Mentre Freud portava a termine il lavoro sul motto di spirito egli veniva sviluppando una delle scoperte più rivoluzionarie sulla sessualità umana, infatti la stesura del motto di spirito corre parallela a quella dei tre saggi sulla teoria sessuale del 1905 (secondo una testimonianza di Jones, Freud lavorava contemporaneamente su due scrivanie diverse). Il motto di spirito arrivava al termine di una sofferta e tormentata fase della ricerca freudiana sui dinamismi inconsci (progetto di una psicologia, 1895). E proseguita nel capitolo 7 dell’interpretazione dei sogni.
Freud nutriva una profonda riluttanza a inscrivere il progetto nella storia della psicoanalisi vera e propria, e a questo aspetto si collega forse il fatto che la seconda edizione del motto gli spirito del 1912 rechi pochissime modifiche al testo originale, e che dopo la pubblicazione Freud minimizza sempre l’importanza di questo suo lavoro, citandolo raramente negli scritti successivi, anche in quelli inerenti la psicologia del linguaggio e dell’arte.
Troviamo però alcuni spunti e riferimenti al motto di spirito nell’interpretazione dei sogni, un’opera fondamentale dell’intero impianto Freudiano, essenziale per capire i meccanismi inconsci e la struttura psichica che li governa.
Vi è un parallelismo tra sogno e motto di spirito, secondo una concezione quantitativa e dinamica dell’apparato psichico.
Lavoro e funzione dell’apparato psichico consistono nella trasformazione e nello spostamento di quantità determinante di energia psichica.
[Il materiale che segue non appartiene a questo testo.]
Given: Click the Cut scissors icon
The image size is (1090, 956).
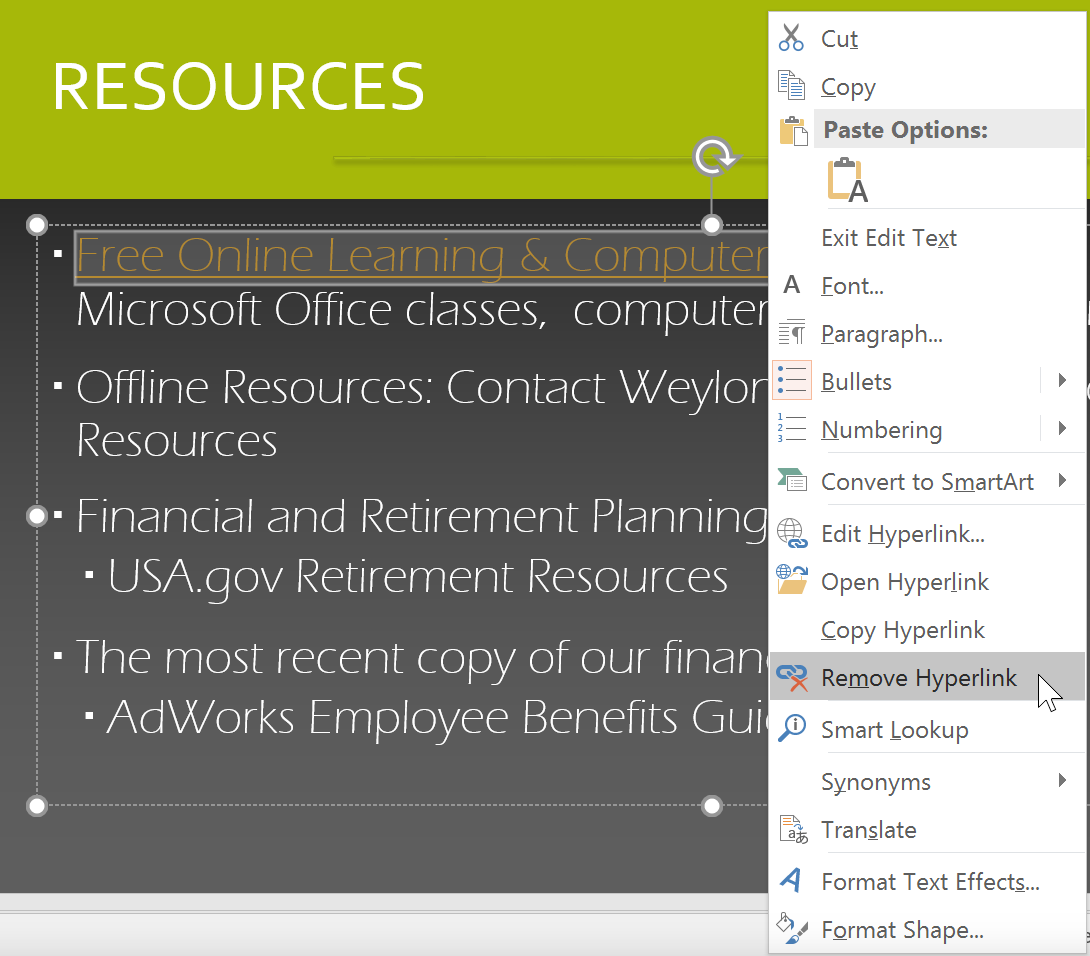Looking at the screenshot, I should click(x=791, y=38).
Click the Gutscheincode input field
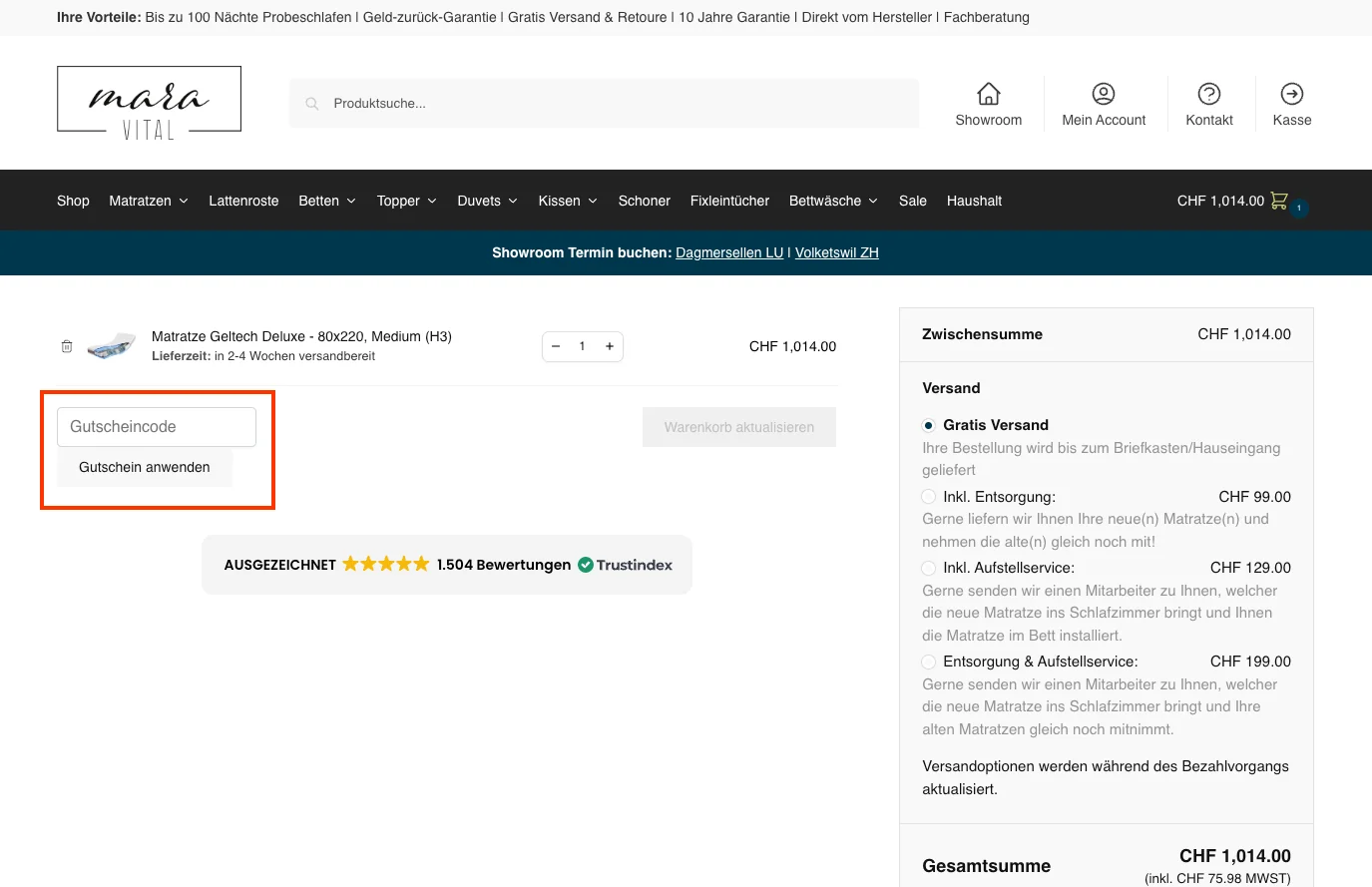Image resolution: width=1372 pixels, height=887 pixels. [157, 426]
L’ammontare totale di energia psichica deve essere mantenuto a un livello costante e più basso possibile per non generare dispiacere, pertanto assume grande importanza, come principio regolatore, la legge economica del risparmio di energia. Qui entra in gioco il motto di spirito come via di compromesso, in analogia al lapsus e all’atto mancato.
Come l’atto mancato, il motto di spirito, le storielle che racconta Freud, trasformano i privati tormentosi giochi proibiti del nostro inconscio nel più gustoso ed esilarante gioco di società che gli uomini inventano per dare espressione alle loro profonde inconfessate inclinazioni. Il motto di spirito di Freud sarà studiato della moderna critica che intenderà elaborare una nuova teoria freudiana dell’arte.